Collected data:
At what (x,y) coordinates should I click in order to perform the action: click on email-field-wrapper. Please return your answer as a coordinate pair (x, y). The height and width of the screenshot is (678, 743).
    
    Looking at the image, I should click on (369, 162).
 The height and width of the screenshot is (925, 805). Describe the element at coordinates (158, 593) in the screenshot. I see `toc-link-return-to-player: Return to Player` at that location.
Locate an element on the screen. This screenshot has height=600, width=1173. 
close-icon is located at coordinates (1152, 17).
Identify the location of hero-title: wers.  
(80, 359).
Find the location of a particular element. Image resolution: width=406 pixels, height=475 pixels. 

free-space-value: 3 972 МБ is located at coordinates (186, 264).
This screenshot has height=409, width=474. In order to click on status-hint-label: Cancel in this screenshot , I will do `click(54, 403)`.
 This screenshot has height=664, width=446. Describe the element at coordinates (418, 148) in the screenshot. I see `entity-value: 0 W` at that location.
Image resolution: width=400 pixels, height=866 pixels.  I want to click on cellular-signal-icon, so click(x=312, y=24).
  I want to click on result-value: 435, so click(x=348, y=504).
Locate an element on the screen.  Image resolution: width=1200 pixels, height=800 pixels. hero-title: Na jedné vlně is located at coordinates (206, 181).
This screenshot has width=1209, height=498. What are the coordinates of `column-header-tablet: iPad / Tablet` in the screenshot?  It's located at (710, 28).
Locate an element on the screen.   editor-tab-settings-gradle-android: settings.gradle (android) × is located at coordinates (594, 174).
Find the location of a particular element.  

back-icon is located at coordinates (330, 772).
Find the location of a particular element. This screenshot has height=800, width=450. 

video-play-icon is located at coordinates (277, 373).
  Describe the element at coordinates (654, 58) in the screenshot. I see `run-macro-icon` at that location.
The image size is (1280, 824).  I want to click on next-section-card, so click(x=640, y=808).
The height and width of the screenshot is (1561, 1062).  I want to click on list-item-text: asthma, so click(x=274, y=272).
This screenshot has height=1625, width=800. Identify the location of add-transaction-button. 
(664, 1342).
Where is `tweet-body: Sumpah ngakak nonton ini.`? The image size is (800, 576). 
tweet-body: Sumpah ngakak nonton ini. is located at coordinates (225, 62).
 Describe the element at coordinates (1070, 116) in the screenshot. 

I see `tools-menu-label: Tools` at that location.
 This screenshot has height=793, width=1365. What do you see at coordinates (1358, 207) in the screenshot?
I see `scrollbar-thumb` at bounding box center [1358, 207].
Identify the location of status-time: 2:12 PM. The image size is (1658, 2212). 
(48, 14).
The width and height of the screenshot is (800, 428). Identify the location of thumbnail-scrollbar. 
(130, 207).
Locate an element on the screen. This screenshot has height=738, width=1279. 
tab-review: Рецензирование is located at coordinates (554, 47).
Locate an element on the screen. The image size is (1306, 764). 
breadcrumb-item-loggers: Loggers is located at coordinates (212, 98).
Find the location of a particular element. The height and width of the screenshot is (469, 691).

§ Exercise brief: Please turn the listing above into a Markdown table with the columns Row and Line, giving each line its own numbered row and skipping blank lines.

§ Response to the task:
| Row | Line |
|---|---|
| 1 | At what (x,y) coordinates should I click in order to perform the action: click on email-field-wrapper. Please return your answer as a coordinate pair (x, y). The height and width of the screenshot is (678, 743). |
| 2 |     Looking at the image, I should click on (369, 162). |
| 3 |  The height and width of the screenshot is (925, 805). Describe the element at coordinates (158, 593) in the screenshot. I see `toc-link-return-to-player: Return to Player` at that location. |
| 4 | Locate an element on the screen. This screenshot has height=600, width=1173.  |
| 5 | close-icon is located at coordinates (1152, 17). |
| 6 | Identify the location of hero-title: wers.   |
| 7 | (80, 359). |
| 8 | Find the location of a particular element. Image resolution: width=406 pixels, height=475 pixels.  |
| 9 | free-space-value: 3 972 МБ is located at coordinates (186, 264). |
| 10 | This screenshot has height=409, width=474. In order to click on status-hint-label: Cancel in this screenshot , I will do `click(54, 403)`. |
| 11 |  This screenshot has height=664, width=446. Describe the element at coordinates (418, 148) in the screenshot. I see `entity-value: 0 W` at that location. |
| 12 | Image resolution: width=400 pixels, height=866 pixels.  I want to click on cellular-signal-icon, so click(x=312, y=24). |
| 13 |   I want to click on result-value: 435, so click(x=348, y=504). |
| 14 | Locate an element on the screen.  Image resolution: width=1200 pixels, height=800 pixels. hero-title: Na jedné vlně is located at coordinates (206, 181). |
| 15 | This screenshot has width=1209, height=498. What are the coordinates of `column-header-tablet: iPad / Tablet` in the screenshot?  It's located at (710, 28). |
| 16 | Locate an element on the screen.   editor-tab-settings-gradle-android: settings.gradle (android) × is located at coordinates (594, 174). |
| 17 | Find the location of a particular element.   |
| 18 | back-icon is located at coordinates (330, 772). |
| 19 | Find the location of a particular element. This screenshot has height=800, width=450.  |
| 20 | video-play-icon is located at coordinates (277, 373). |
| 21 |   Describe the element at coordinates (654, 58) in the screenshot. I see `run-macro-icon` at that location. |
| 22 | The image size is (1280, 824).  I want to click on next-section-card, so click(x=640, y=808). |
| 23 | The height and width of the screenshot is (1561, 1062).  I want to click on list-item-text: asthma, so click(x=274, y=272). |
| 24 | This screenshot has height=1625, width=800. Identify the location of add-transaction-button.  |
| 25 | (664, 1342). |
| 26 | Where is `tweet-body: Sumpah ngakak nonton ini.`? The image size is (800, 576).  |
| 27 | tweet-body: Sumpah ngakak nonton ini. is located at coordinates (225, 62). |
| 28 |  Describe the element at coordinates (1070, 116) in the screenshot.  |
| 29 | I see `tools-menu-label: Tools` at that location. |
| 30 |  This screenshot has height=793, width=1365. What do you see at coordinates (1358, 207) in the screenshot? |
| 31 | I see `scrollbar-thumb` at bounding box center [1358, 207]. |
| 32 | Identify the location of status-time: 2:12 PM. The image size is (1658, 2212).  |
| 33 | (48, 14). |
| 34 | The width and height of the screenshot is (800, 428). Identify the location of thumbnail-scrollbar.  |
| 35 | (130, 207). |
| 36 | Locate an element on the screen. This screenshot has height=738, width=1279.  |
| 37 | tab-review: Рецензирование is located at coordinates (554, 47). |
| 38 | Locate an element on the screen. The image size is (1306, 764).  |
| 39 | breadcrumb-item-loggers: Loggers is located at coordinates (212, 98). |
| 40 | Find the location of a particular element. The height and width of the screenshot is (469, 691). |